### Work instructions
Return the lines from the one containing "The width and" to the end of the material, both end lines included, exactly and with nothing else.

**** Source information

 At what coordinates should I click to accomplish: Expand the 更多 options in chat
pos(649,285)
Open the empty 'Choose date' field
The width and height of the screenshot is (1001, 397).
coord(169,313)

********

### Solved exercise
The width and height of the screenshot is (1001, 397).
coord(169,313)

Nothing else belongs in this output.